HOD - Business Regulatory Framework Rohit Ghosal
Company Law Semester-IV B.Com (Hons.)

 Section 164 and 167 shall apply with respect to vacation of office.
 No person shall hold the position of Small Shareholders’ director in more than two companies at the
same time.
 The companies should not be involved in such a business, which is competing.
 Such a director shall not, for a period of 3 years from the date, he ceases to hold such an office, be
appointed in or be associated with such company in any other capacity directly or indirectly.

Independent Director: Independent Director is for the first time introduced in the New Act, and has been
clearly defined as “any director other than a managing director, a whole time director, and a nominee
director.” Such a director not having any significant pecuniary relationship with the company is more
efficient. Section 149 (4) requires that one third of the directors should be independent directors. Section
149(6) lists in detail the specific qualifications for an independent director-
 Person of integrity and relevant experience;
 Is not a promoter, nor has any relation with the promoters or directors of the company, its holding,
subsidiary or associate company;
 Has no pecuniary relationship with company, its holding, subsidiary or associate company, its
promoters or directors in the preceding two years of his appointment;
 Has no relatives who have pecuniary relationship with company, its holding, subsidiary or
associate company, its promoters or directors, amounting to two percent in the preceding two years
of his appointment;
 Neither he, nor any of his relatives have held key managerial personnel, is, or has been employee of
the company or its holding, subsidiary or associate company in any of the three financial years
immediately preceding the financial year in which he is proposed to be appointed.
 Neither he nor any of his relatives have been an employee or proprietor or a partner, in any of the
three financial years immediately preceding the financial year in which he is proposed to be
appointed, of (a) a firm of auditors or company secretaries in practice or cost auditors of the
company or its holding, subsidiary or associate company; or (b) any legal or a consulting firm that
has or had any transaction with the company, its holding, subsidiary or associate company amounting
to ten per cent or more of the gross turnover of such firm;
 Neither he nor any of his relatives hold together with his relatives two per cent or more of the total
voting power of the company; or
 Neither he nor any of his relatives is a Chief Executive or director, by whatever name called, of
any nonprofit organization that receives twenty-five per cent or more of its receipts from the
company, any of its promoters, directors or its holding, subsidiary or associate company or that
holds two per cent or more of the total voting power of the company; or
 Who possesses such other qualifications as may be prescribed.
The appointment of independent directors has to also be approved by the shareholders.
According to COMPANIES AMENDMENT ACT 2017
a) In the definition of Independent Director, the words ‘pecuniary interest’ is proposed to be substituted by
“pecuniary relationship, other than remuneration as such director or having transaction not exceeding ten per
cent, of his total income or such amount as may be prescribed. (pecuniary means money related)
b) While determining the eligibility for appointment as Independent director, it is proposed to extend the
restriction related to pecuniary relationships with respect to relative of a director to include the following:
• Is holding any security of or interest in the company, its holding, subsidiary or associate company during the
two immediately preceding financial years or during the current financial year.

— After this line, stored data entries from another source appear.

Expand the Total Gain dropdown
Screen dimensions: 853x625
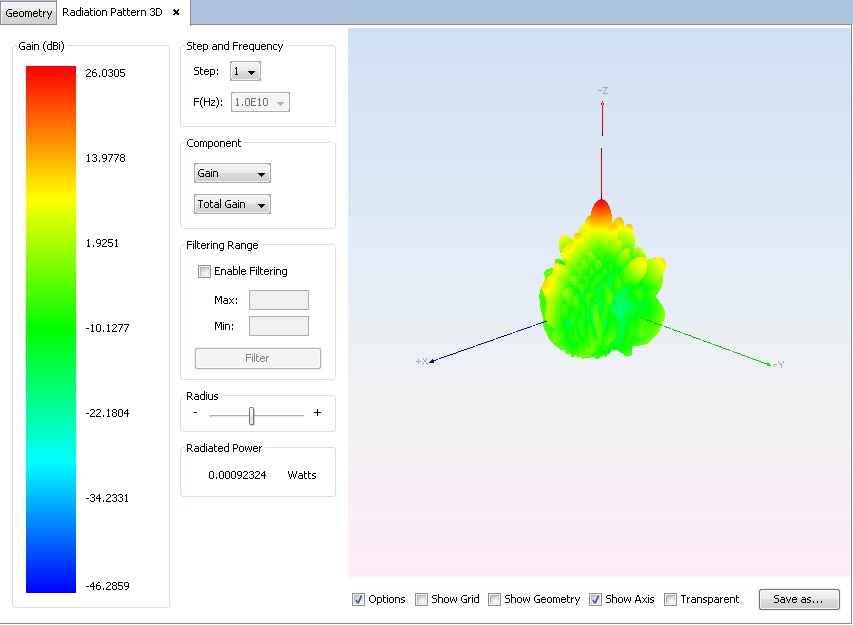tap(232, 205)
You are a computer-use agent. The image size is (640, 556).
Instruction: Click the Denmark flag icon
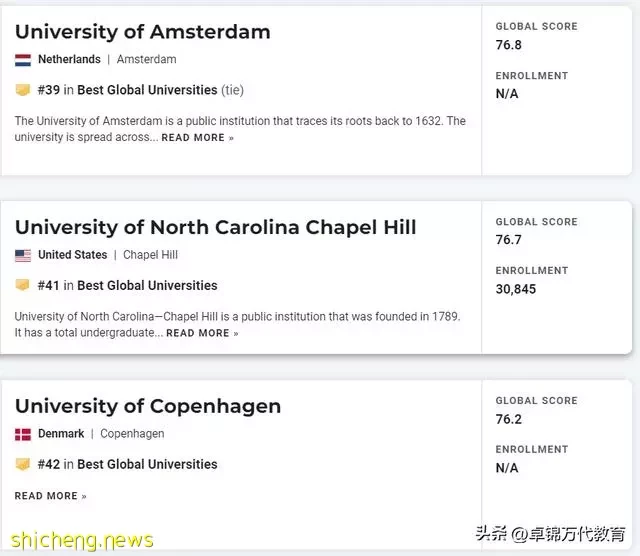click(23, 434)
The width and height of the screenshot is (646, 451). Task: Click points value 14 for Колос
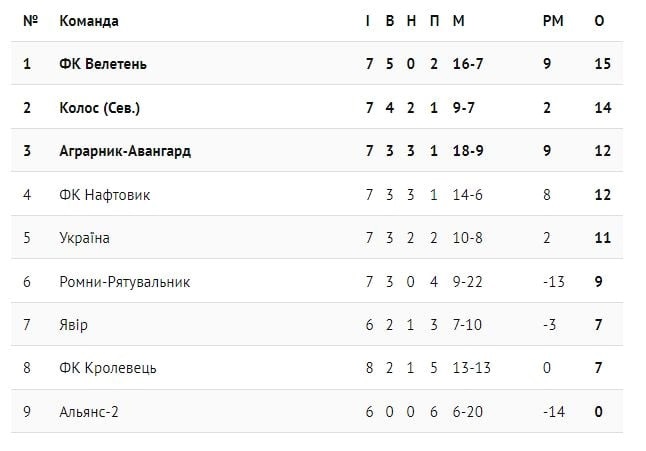(603, 108)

Provided that the relative
may hold security or interest in the company of face value not exceeding fifty lakh rupees or two per cent. of
the paid-up capital of the company, its holding, subsidiary or associate company or such higher sum as may
be prescribed
• is indebted to the company, its holding, subsidiary or associate company or their promoters, or directors, in
excess of such amount as may be prescribed during the two immediately preceding financial years or during
the current financial year
• has given a guarantee or provided any security in connection with the indebtedness of any third person to the
company, its holding, subsidiary or associate company or their promoters, or directors of such holding
company, for such amount as may be prescribed during the two immediately preceding financial years or

Dr. Sumona Ghosh


HOD - Business Regulatory Framework Rohit Ghosal
Company Law Semester-IV B.Com (Hons.)

during the current financial year; or


• Has any other pecuniary transaction or relationship with the company, or its subsidiary, or its holding or
associate company amounting to two per cent. or more of its gross turnover or total income singly or in
combination with the transactions referred to in points above.
c) To allow the appointment of person as an independent director, whose relative is an employee during the
three financial years immediately preceding the financial year, in which the person is proposed to be
appointed as Independent Director

Requirement for Independent Director:


 Is Applicable on Listed Companies: 1/3rd of total directors be the Independent Director
 Public companies having capital more than 10 crore: At least two directors as Independent Directors.
Procedure for appointment:
The appointment of independent director shall be approved by the company in general meeting as provided
in sub-section (2) of section 152 and the explanatory statement annexed to the notice of the general meeting
called to consider the said appointment shall indicate the justification for choosing the appointee for
appointment as independent director.

Manner of appointment:
1) Appointment process of independent directors shall be independent of the company management;
while selecting independent directors the Board shall ensure that there is appropriate balance of
skills, experience and knowledge in the Board so as to enable the Board to discharge its functions and
duties effectively.

Dr. Sumona Ghosh


HOD - Business Regulatory Framework Rohit Ghosal
Company Law Semester-IV B.Com (Hons.)

2) The appointment of independent director(s) of the company shall be approved at the meeting of the
shareholders.
3) The explanatory statement attached to the notice of the meeting for approving the appointment
of independent director shall include a statement that in the opinion of the Board, the
independent director proposed to be appointed fulfils the conditions specified in the Act and the
rules made thereunder and that the proposed director is independent of the management
4) The appointment of independent directors shall be formalized through a letter of appointment, which
shall set out:
a. The term of appointment;
b. The expectation of the Board from the appointed director; the Board-level committee(s) in
which the director is expected to serve and its tasks;
c. The fiduciary duties that come with such an appointment along with accompanying liabilities;
d. Provision for Directors and Officers (D and O) insurance, if any;
e. The Code of Business Ethics that the company expects its directors and employees to follow;
f. The list of actions that a director should not do while functioning as such in the company; and
g. The remuneration, mentioning periodic fees, reimbursement of expenses for participation
in the Boards and other meetings and profit related commission, if any.
5) The terms and conditions of appointment of independent directors shall be open for inspection at
the registered office of the company by any member during normal business hours.
6) The terms and conditions of appointment of independent directors shall also be posted on the
company’s website.

Appointment Term of Independent Director: Term shall be of maximum 5 years. Moreover, term shall not
be more than two consecutive terms. And shall be re-appointed only by Special Resolution by the company.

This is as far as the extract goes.